Put every line of the listing below into a JSON list of strings, one string per line, leaving out blank lines.

_ _ _ _ _

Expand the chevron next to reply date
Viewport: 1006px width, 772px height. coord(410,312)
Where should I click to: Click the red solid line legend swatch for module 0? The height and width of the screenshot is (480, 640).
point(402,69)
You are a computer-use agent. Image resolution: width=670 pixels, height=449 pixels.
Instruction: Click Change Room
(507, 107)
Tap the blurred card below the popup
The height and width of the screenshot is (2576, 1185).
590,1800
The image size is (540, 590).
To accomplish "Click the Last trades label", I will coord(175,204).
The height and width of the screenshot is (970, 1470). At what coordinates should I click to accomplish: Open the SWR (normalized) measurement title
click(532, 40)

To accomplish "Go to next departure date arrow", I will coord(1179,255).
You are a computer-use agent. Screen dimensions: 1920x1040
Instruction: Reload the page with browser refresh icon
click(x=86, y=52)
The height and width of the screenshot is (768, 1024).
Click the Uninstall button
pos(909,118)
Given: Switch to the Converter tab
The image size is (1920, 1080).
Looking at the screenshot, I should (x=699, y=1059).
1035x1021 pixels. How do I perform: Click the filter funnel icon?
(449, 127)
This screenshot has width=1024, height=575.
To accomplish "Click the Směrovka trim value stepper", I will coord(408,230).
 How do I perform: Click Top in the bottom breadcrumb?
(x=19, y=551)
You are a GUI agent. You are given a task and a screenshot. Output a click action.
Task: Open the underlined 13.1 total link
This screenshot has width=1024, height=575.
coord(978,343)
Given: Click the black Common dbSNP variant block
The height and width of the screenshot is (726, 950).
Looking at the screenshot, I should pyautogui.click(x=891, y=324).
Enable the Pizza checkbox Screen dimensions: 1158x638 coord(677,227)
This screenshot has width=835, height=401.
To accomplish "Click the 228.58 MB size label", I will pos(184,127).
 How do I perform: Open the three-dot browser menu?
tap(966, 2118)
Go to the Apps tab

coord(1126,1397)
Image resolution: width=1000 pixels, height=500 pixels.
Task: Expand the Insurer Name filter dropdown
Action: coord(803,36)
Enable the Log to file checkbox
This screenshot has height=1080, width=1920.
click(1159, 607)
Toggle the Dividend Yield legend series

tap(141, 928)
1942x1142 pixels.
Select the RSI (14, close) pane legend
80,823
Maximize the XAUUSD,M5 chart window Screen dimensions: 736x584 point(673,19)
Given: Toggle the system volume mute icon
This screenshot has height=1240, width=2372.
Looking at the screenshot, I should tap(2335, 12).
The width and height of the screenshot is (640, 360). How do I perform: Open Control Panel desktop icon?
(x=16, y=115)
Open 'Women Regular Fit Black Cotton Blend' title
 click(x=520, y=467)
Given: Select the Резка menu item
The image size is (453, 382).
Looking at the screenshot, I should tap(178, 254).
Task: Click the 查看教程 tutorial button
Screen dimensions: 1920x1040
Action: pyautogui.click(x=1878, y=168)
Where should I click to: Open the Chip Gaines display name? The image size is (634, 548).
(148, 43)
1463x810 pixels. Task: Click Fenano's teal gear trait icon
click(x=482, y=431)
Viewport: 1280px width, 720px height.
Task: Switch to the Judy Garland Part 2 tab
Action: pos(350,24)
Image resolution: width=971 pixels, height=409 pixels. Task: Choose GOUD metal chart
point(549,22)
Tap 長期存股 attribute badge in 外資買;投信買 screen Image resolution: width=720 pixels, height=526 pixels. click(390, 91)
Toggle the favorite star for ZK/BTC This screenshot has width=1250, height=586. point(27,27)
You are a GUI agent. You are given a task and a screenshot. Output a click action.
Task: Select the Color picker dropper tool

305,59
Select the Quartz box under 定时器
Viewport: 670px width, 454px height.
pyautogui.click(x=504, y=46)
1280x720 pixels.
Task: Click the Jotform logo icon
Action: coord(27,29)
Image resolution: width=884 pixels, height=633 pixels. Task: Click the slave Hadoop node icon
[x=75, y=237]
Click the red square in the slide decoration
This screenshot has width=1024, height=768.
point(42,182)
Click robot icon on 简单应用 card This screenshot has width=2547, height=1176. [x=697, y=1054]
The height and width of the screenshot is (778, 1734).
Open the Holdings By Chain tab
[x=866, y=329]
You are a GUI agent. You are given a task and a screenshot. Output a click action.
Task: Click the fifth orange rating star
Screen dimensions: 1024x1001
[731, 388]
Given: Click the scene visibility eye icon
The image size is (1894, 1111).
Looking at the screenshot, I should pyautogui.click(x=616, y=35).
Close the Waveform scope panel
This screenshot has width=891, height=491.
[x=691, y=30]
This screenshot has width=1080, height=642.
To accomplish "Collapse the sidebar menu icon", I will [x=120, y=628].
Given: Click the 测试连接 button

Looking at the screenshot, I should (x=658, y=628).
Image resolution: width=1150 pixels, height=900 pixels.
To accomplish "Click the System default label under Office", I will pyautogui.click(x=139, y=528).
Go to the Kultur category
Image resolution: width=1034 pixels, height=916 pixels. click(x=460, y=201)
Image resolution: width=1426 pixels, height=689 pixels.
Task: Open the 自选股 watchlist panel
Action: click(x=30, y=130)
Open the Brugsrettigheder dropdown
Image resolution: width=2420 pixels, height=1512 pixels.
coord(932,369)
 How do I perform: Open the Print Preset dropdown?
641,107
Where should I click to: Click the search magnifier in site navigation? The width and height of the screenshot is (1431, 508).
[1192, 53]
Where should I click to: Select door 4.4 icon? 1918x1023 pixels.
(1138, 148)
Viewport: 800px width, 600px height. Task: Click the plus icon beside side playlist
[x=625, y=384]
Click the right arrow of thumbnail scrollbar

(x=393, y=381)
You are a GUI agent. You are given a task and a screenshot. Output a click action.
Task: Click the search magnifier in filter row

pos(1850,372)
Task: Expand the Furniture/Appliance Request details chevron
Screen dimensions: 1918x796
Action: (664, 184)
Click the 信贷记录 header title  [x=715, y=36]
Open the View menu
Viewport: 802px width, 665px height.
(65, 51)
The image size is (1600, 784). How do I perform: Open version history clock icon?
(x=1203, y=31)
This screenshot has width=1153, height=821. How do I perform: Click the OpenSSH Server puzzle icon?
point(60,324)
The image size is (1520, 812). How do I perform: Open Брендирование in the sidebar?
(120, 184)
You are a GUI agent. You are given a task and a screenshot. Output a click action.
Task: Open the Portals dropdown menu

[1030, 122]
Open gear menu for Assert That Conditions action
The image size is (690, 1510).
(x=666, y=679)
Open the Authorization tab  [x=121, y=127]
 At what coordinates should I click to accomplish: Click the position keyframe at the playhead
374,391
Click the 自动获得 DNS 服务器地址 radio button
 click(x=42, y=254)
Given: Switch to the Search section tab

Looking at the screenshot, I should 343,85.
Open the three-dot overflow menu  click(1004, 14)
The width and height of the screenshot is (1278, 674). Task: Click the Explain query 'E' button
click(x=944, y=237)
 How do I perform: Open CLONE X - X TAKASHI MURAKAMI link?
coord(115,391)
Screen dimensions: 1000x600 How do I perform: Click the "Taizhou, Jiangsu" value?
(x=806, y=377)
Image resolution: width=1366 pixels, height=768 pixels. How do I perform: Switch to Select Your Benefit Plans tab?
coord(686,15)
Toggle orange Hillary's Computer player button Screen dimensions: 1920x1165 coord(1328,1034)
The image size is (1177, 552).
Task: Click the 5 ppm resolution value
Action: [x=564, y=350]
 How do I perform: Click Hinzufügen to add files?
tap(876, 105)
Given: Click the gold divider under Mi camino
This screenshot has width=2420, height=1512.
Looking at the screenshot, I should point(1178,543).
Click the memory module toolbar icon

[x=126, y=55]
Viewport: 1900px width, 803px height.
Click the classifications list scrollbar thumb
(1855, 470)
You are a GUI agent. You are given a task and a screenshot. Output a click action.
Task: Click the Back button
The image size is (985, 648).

_ _ _ _ _

### OUTPUT FOR THIS TASK
[
  "Expand the chevron next to reply date",
  "Viewport: 1006px width, 772px height. coord(410,312)",
  "Where should I click to: Click the red solid line legend swatch for module 0? The height and width of the screenshot is (480, 640).",
  "point(402,69)",
  "You are a computer-use agent. Image resolution: width=670 pixels, height=449 pixels.",
  "Instruction: Click Change Room",
  "(507, 107)",
  "Tap the blurred card below the popup",
  "The height and width of the screenshot is (2576, 1185).",
  "590,1800",
  "The image size is (540, 590).",
  "To accomplish \"Click the Last trades label\", I will coord(175,204).",
  "The height and width of the screenshot is (970, 1470). At what coordinates should I click to accomplish: Open the SWR (normalized) measurement title",
  "click(532, 40)",
  "To accomplish \"Go to next departure date arrow\", I will coord(1179,255).",
  "You are a computer-use agent. Screen dimensions: 1920x1040",
  "Instruction: Reload the page with browser refresh icon",
  "click(x=86, y=52)",
  "The height and width of the screenshot is (768, 1024).",
  "Click the Uninstall button",
  "pos(909,118)",
  "Given: Switch to the Converter tab",
  "The image size is (1920, 1080).",
  "Looking at the screenshot, I should (x=699, y=1059).",
  "1035x1021 pixels. How do I perform: Click the filter funnel icon?",
  "(449, 127)",
  "This screenshot has width=1024, height=575.",
  "To accomplish \"Click the Směrovka trim value stepper\", I will coord(408,230).",
  " How do I perform: Click Top in the bottom breadcrumb?",
  "(x=19, y=551)",
  "You are a GUI agent. You are given a task and a screenshot. Output a click action.",
  "Task: Open the underlined 13.1 total link",
  "This screenshot has width=1024, height=575.",
  "coord(978,343)",
  "Given: Click the black Common dbSNP variant block",
  "The height and width of the screenshot is (726, 950).",
  "Looking at the screenshot, I should pyautogui.click(x=891, y=324).",
  "Enable the Pizza checkbox Screen dimensions: 1158x638 coord(677,227)",
  "This screenshot has width=835, height=401.",
  "To accomplish \"Click the 228.58 MB size label\", I will pos(184,127).",
  " How do I perform: Open the three-dot browser menu?",
  "tap(966, 2118)",
  "Go to the Apps tab",
  "coord(1126,1397)",
  "Image resolution: width=1000 pixels, height=500 pixels.",
  "Task: Expand the Insurer Name filter dropdown",
  "Action: coord(803,36)",
  "Enable the Log to file checkbox",
  "This screenshot has height=1080, width=1920.",
  "click(1159, 607)",
  "Toggle the Dividend Yield legend series",
  "tap(141, 928)",
  "1942x1142 pixels.",
  "Select the RSI (14, close) pane legend",
  "80,823",
  "Maximize the XAUUSD,M5 chart window Screen dimensions: 736x584 point(673,19)",
  "Given: Toggle the system volume mute icon",
  "This screenshot has height=1240, width=2372.",
  "Looking at the screenshot, I should tap(2335, 12).",
  "The width and height of the screenshot is (640, 360). How do I perform: Open Control Panel desktop icon?",
  "(x=16, y=115)",
  "Open 'Women Regular Fit Black Cotton Blend' title",
  " click(x=520, y=467)",
  "Given: Select the Резка menu item",
  "The image size is (453, 382).",
  "Looking at the screenshot, I should tap(178, 254).",
  "Task: Click the 查看教程 tutorial button",
  "Screen dimensions: 1920x1040",
  "Action: pyautogui.click(x=1878, y=168)",
  "Where should I click to: Open the Chip Gaines display name? The image size is (634, 548).",
  "(148, 43)",
  "1463x810 pixels. Task: Click Fenano's teal gear trait icon",
  "click(x=482, y=431)",
  "Viewport: 1280px width, 720px height.",
  "Task: Switch to the Judy Garland Part 2 tab",
  "Action: pos(350,24)",
  "Image resolution: width=971 pixels, height=409 pixels. Task: Choose GOUD metal chart",
  "point(549,22)",
  "Tap 長期存股 attribute badge in 外資買;投信買 screen Image resolution: width=720 pixels, height=526 pixels. click(390, 91)",
  "Toggle the favorite star for ZK/BTC This screenshot has width=1250, height=586. point(27,27)",
  "You are a GUI agent. You are given a task and a screenshot. Output a click action.",
  "Task: Select the Color picker dropper tool",
  "305,59",
  "Select the Quartz box under 定时器",
  "Viewport: 670px width, 454px height.",
  "pyautogui.click(x=504, y=46)",
  "1280x720 pixels.",
  "Task: Click the Jotform logo icon",
  "Action: coord(27,29)",
  "Image resolution: width=884 pixels, height=633 pixels. Task: Click the slave Hadoop node icon",
  "[x=75, y=237]",
  "Click the red square in the slide decoration",
  "This screenshot has width=1024, height=768.",
  "point(42,182)",
  "Click robot icon on 简单应用 card This screenshot has width=2547, height=1176. [x=697, y=1054]",
  "The height and width of the screenshot is (778, 1734).",
  "Open the Holdings By Chain tab",
  "[x=866, y=329]",
  "You are a GUI agent. You are given a task and a screenshot. Output a click action.",
  "Task: Click the fifth orange rating star",
  "Screen dimensions: 1024x1001",
  "[731, 388]",
  "Given: Click the scene visibility eye icon",
  "The image size is (1894, 1111).",
  "Looking at the screenshot, I should pyautogui.click(x=616, y=35).",
  "Close the Waveform scope panel",
  "This screenshot has width=891, height=491.",
  "[x=691, y=30]",
  "This screenshot has width=1080, height=642.",
  "To accomplish \"Collapse the sidebar menu icon\", I will [x=120, y=628].",
  "Given: Click the 测试连接 button",
  "Looking at the screenshot, I should (x=658, y=628).",
  "Image resolution: width=1150 pixels, height=900 pixels.",
  "To accomplish \"Click the System default label under Office\", I will pyautogui.click(x=139, y=528).",
  "Go to the Kultur category",
  "Image resolution: width=1034 pixels, height=916 pixels. click(x=460, y=201)",
  "Image resolution: width=1426 pixels, height=689 pixels.",
  "Task: Open the 自选股 watchlist panel",
  "Action: click(x=30, y=130)",
  "Open the Brugsrettigheder dropdown",
  "Image resolution: width=2420 pixels, height=1512 pixels.",
  "coord(932,369)",
  " How do I perform: Open the Print Preset dropdown?",
  "641,107",
  "Where should I click to: Click the search magnifier in site navigation? The width and height of the screenshot is (1431, 508).",
  "[1192, 53]",
  "Where should I click to: Select door 4.4 icon? 1918x1023 pixels.",
  "(1138, 148)",
  "Viewport: 800px width, 600px height. Task: Click the plus icon beside side playlist",
  "[x=625, y=384]",
  "Click the right arrow of thumbnail scrollbar",
  "(x=393, y=381)",
  "You are a GUI agent. You are given a task and a screenshot. Output a click action.",
  "Task: Click the search magnifier in filter row",
  "pos(1850,372)",
  "Task: Expand the Furniture/Appliance Request details chevron",
  "Screen dimensions: 1918x796",
  "Action: (664, 184)",
  "Click the 信贷记录 header title  [x=715, y=36]",
  "Open the View menu",
  "Viewport: 802px width, 665px height.",
  "(65, 51)",
  "The image size is (1600, 784). How do I perform: Open version history clock icon?",
  "(x=1203, y=31)",
  "This screenshot has width=1153, height=821. How do I perform: Click the OpenSSH Server puzzle icon?",
  "point(60,324)",
  "The image size is (1520, 812). How do I perform: Open Брендирование in the sidebar?",
  "(120, 184)",
  "You are a GUI agent. You are given a task and a screenshot. Output a click action.",
  "Task: Open the Portals dropdown menu",
  "[1030, 122]",
  "Open gear menu for Assert That Conditions action",
  "The image size is (690, 1510).",
  "(x=666, y=679)",
  "Open the Authorization tab  [x=121, y=127]",
  " At what coordinates should I click to accomplish: Click the position keyframe at the playhead",
  "374,391",
  "Click the 自动获得 DNS 服务器地址 radio button",
  " click(x=42, y=254)",
  "Given: Switch to the Search section tab",
  "Looking at the screenshot, I should 343,85.",
  "Open the three-dot overflow menu  click(1004, 14)",
  "The width and height of the screenshot is (1278, 674). Task: Click the Explain query 'E' button",
  "click(x=944, y=237)",
  " How do I perform: Open CLONE X - X TAKASHI MURAKAMI link?",
  "coord(115,391)",
  "Screen dimensions: 1000x600 How do I perform: Click the \"Taizhou, Jiangsu\" value?",
  "(x=806, y=377)",
  "Image resolution: width=1366 pixels, height=768 pixels. How do I perform: Switch to Select Your Benefit Plans tab?",
  "coord(686,15)",
  "Toggle orange Hillary's Computer player button Screen dimensions: 1920x1165 coord(1328,1034)",
  "The image size is (1177, 552).",
  "Task: Click the 5 ppm resolution value",
  "Action: [x=564, y=350]",
  " How do I perform: Click Hinzufügen to add files?",
  "tap(876, 105)",
  "Given: Click the gold divider under Mi camino",
  "This screenshot has width=2420, height=1512.",
  "Looking at the screenshot, I should point(1178,543).",
  "Click the memory module toolbar icon",
  "[x=126, y=55]",
  "Viewport: 1900px width, 803px height.",
  "Click the classifications list scrollbar thumb",
  "(1855, 470)",
  "You are a GUI agent. You are given a task and a screenshot. Output a click action.",
  "Task: Click the Back button",
  "The image size is (985, 648)."
]